Hex editor

  • Thread starter kdinser
  • Start date
  • #1
337
0

Main Question or Discussion Point

Hi all, I want to make a very basic text editor for editing save game files. I already know the locations in the file I need to edit, but I'm not sure how to go about finding them in a bit file(right term???). I'm pretty familiar with general visual basic.net programming and I can get along well enough with c and java when I have to.

If someone can just get me started on how to open up a non ASCII file (visual basic preferred), find byte locations (addresses???), and edit them, I think I can figure out the rest from there as far as writing functions to edit the values I want to goes. I want to test some very specific scenarios in the game and it would take me many hours to edit the files using a regular hex editor. Thanks for any help.
 

Answers and Replies

  • #2
221
0
It's the same as reading from an ASCII file, except the read method is "rb", as opposed to just "r". The "b" is for binary.

The buffer will receive the ordinal values of each byte consequtively, exactly as it would for an ASCII file. The only reason you use the read method "rb" instead of "r", is so the buffer will not mistake a binary "0000 0000" for the end of file.

If the file doesn't have any 0 bytes in it, you could even just read it as if it were an ASCII file. It would make no difference. Just because an ASCII file is humanly readable, doesn't mean its not stored in binary.
 
Last edited:
  • #3
337
0
Thanks Sane, I think I get what your saying, I'll try it tomorrow and ask some more questions if I can't figure it out.

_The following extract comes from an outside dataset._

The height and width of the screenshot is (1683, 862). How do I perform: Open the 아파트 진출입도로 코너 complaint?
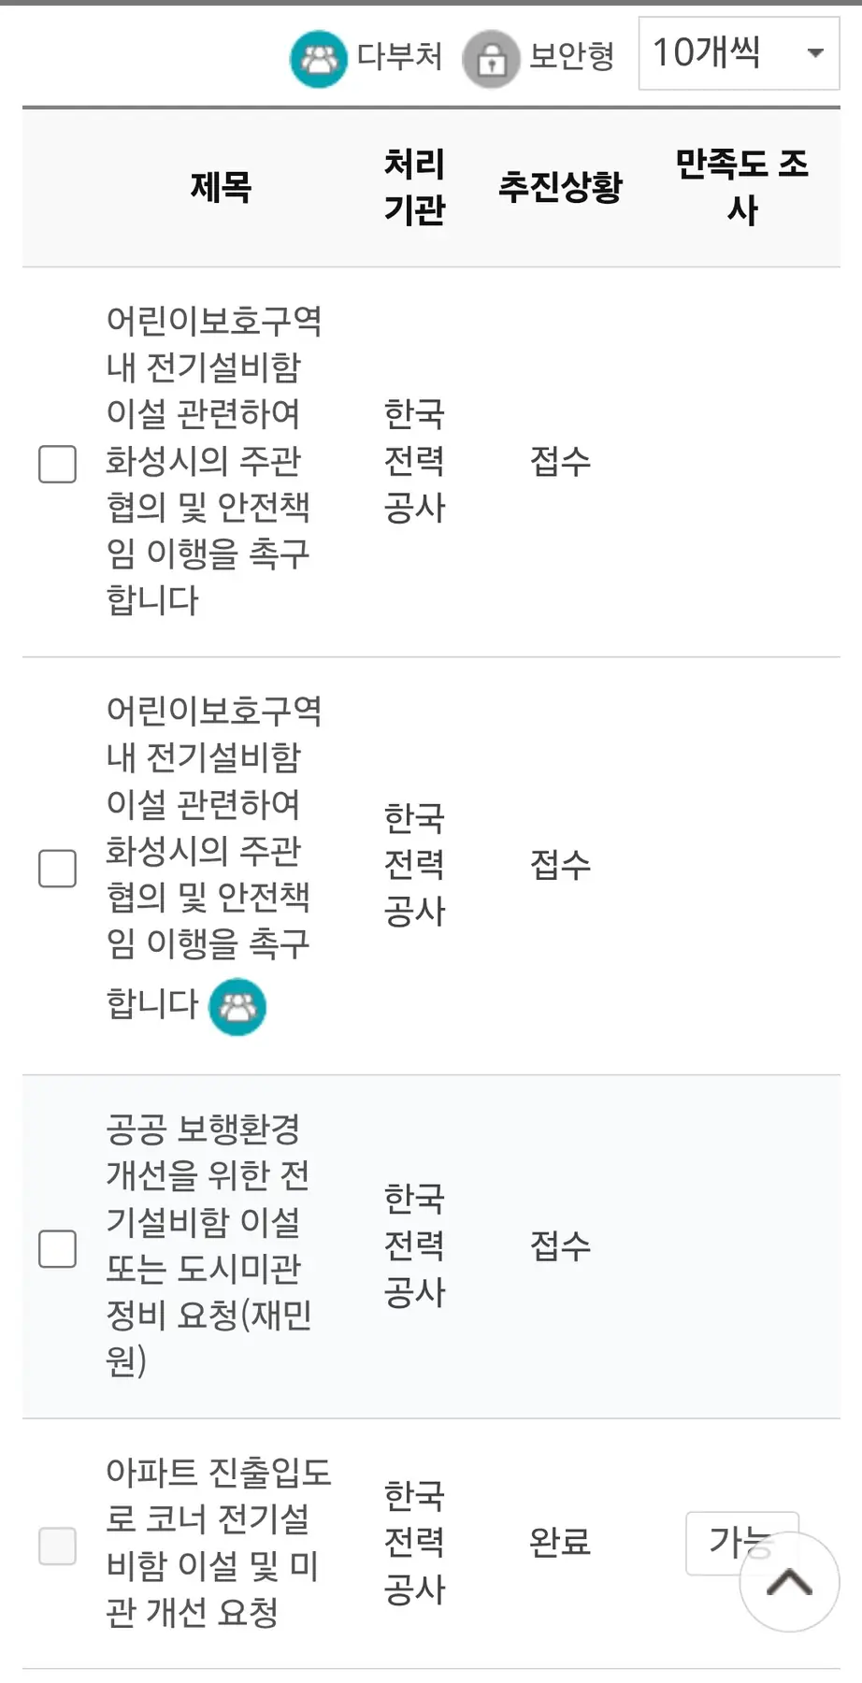click(217, 1542)
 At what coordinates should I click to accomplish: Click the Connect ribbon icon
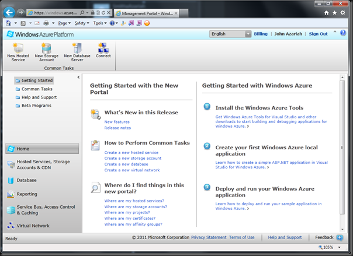click(x=103, y=48)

BTW, what kind of college class would something like this be covered in? I've taken 2 levels of java programming, but never took the level 3 class called data structures. Is that where you learn about stuff like this?
 
  • #4
-Job-
Science Advisor
1,146
1
Not really, the Data Structures course usually covers stuff like Hashtables, Heaps, Linked Lists, Vectors, Trees, etc.
Anyway, your Hex file is probably not ASCII, but just a sequence of arbitrary bytes. The idea is to read the bytes off the file and convert them into Hex digits. There will be two Hex digits per byte (since 1Hex digit = 4 bits and 1 byte = 8 bits). Using Java this is straightforward. Here's a Java function i used recently, it receives an array of bytes and returns a Hex string.
Code:
public String toHex(byte[] data) {
	StringBuffer sb = new StringBuffer();
	for (int i = 0; i < data.length; i++) {
		String s = Integer.toHexString(((int) data[i]) & 0xFF);
		switch(s.length()){
			case 1:
				sb.append("0" + s);
				break;
			case 2:
				sb.append(s);
				break;
		}
	}
	return sb.toString();
}
Then you can open the file, read the bytes and convert them into Hex format.
Code:
FileInputStream fis = new FileInputStream(new File("myfile.file"));
byte[] Buffer = new byte[1024];
StringBuffer str = new StringBuffer();
while(fis.read(Buffer) > 0){
	str.append(toHex(Buffer));
}
 
Last edited:
  • #5
221
0
BTW, what kind of college class would something like this be covered in?
I've never learned any of this in a "class", persay. I guess inheritance just took care of it for me. Hahaha. :uhh: But in all seriousness, I assume you'd learn about this in any computer science course?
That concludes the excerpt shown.